Feb 17, 2014

Dan Celebrates Black History Month With Onion and Joy Juice


 
Acknowledgments
Dan spared neither effort nor expense to ensure a satisfying evening last Tuesday. Hard spirits came first, with an assortment of whiskies that included a bottle of Joy Juice with Little Onion on the label. Once we tucked in to dinner, several John Brown-inspired varietals were poured, courtesy of the graphics arts division of San Marino Cellars.
 
Strong stuff, but a suspect likeness
John Brown: A Family of Vintners
Even with so much "giddy water" lubricating our evening, none of us missed the chance to fill up on Dan's tri tip and jambalaya. We did leave room, though, for a slice of pie that was 9 parts Jack Daniels to 1 part pecans. Eyes watering and throats burning, we turned our attention to the book that inspired such hospitality.

The Book
Most know James McBride for his deeply affecting memoir, The Color of Water, in which he examines race relations in the 50's and 60's through his own mixed-race upbringing. Our McBride selection, The Good Lord Bird, presents a different segment of black history, but also with a mixed-race child as narrator. Seen through the eyes of a slave boy involuntarily rescued (and thereafter dressed and addressed as a girl) by John Brown, the story is both poignant and hilarious as Brown and his outlaw band ultimately meet their destiny at Harper's Ferry two years later.
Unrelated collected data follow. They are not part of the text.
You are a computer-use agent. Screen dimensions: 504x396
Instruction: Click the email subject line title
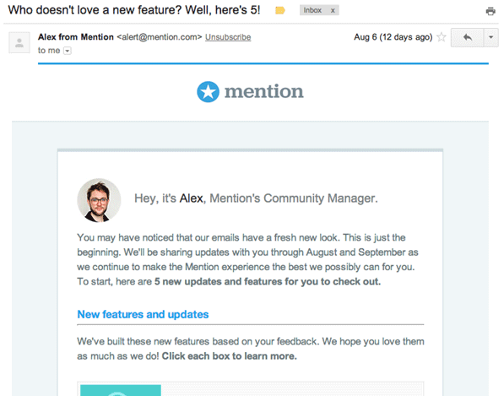tap(134, 10)
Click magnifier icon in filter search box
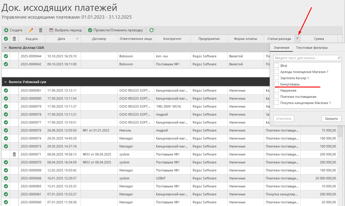Viewport: 345px width, 206px height. click(x=339, y=58)
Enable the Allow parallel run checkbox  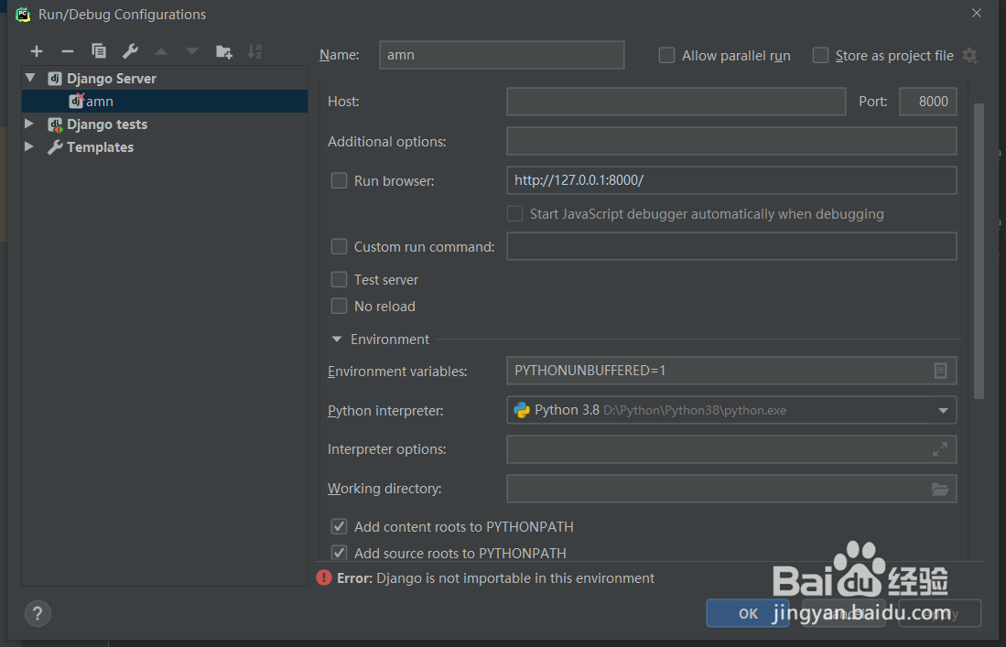pyautogui.click(x=666, y=56)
As a group, we were divided in our impressions of McBride's latest novel. Roy took issue with its historical accuracy, complaining that the pre-war reference to eating pheasant was sloppy (since pheasant wasn't introduced to America until the 1880's) and the caricature of John Brown as a nutcase fails to acknowledge that Brown was demonized by post-war historians with an axe to grind. Peter found the story slow and purposeless, but (like Dean) he enjoyed reading it in conjunction with seeing 12 Years A Slave. Most of the rest of us were less critical. John enjoyed the colorful vernacular, Doug and others appreciated the mixed motives of both Free Staters and Pro Slavers, Glenn and Paul remarked on Onion's story as a narrative of disguise, hiding, and survival (yet failed to mention The Book Thief!), and Jack and George (with murmurs from the rest of us) enjoyed a novel they might not otherwise have selected on their own--although George loudly objected to the cross-dressing conceit at the heart of the novel.
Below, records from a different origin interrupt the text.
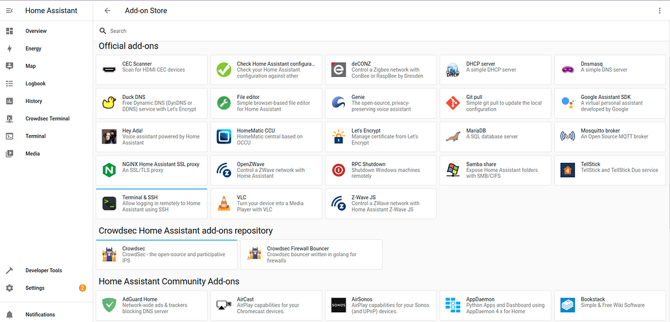Open Settings with pending updates

point(35,288)
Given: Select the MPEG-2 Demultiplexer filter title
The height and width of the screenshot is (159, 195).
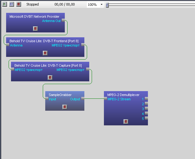Looking at the screenshot, I should pos(123,95).
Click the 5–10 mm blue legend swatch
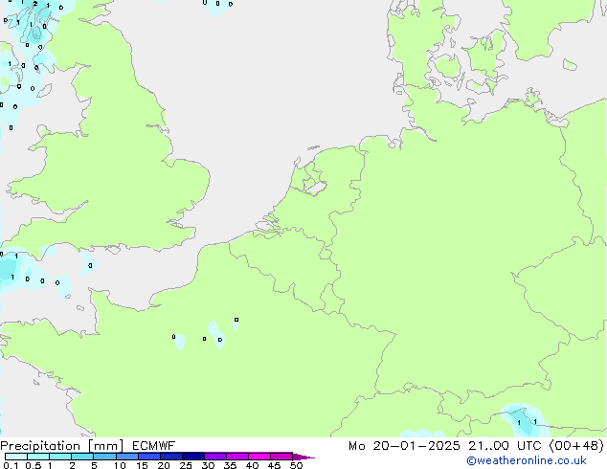This screenshot has width=607, height=469. pyautogui.click(x=104, y=457)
One indicator of a book's popularity is how many of us are able to finish it in time. In this case, 14 of us did, including Larry in absentia. Kudos to McBride. Unfortunately, his talents couldn't overcome the vote-canceling antics of Dean and Roy, who were egged on by Doug's pre-emptive 10. With a 7.6 average rating, McBride still produced a superior contribution to the MBC booklist.

Next Up
Due to Stan's upcoming travels, it fell to me to propose titles for our next dinner.  Because I pressed hard for my favorite read of 2013, the group graciously turned down Ishiguro's Remains of the Day and Walter's Beautiful Ruins in favor of The Dog Stars by Peter Heller.  Next month we'll find out if others are as intrigued as I was by Hig, the protagonist at the center of a world undone by disease.

1 comment:

andrew said...

It wasn't until after I posted this summary that I thought to fact-check Roy's claim that pheasant didn't arrive until the 1880's. Here's what the US Geological Survey says:
"It wasn't until 1733 that the pheasant appeared in North America, when several pairs of the black-necked strain were introduced in New York. Other pheasant varieties were released in New Hampshire and New Jersey later in the 18th century. Not until 1881, when Judge O.N. Denny released some 100 pairs of Chinese ring-necks in the Willamette Valley of Oregon, did the pheasant really gain a foothold in the United States."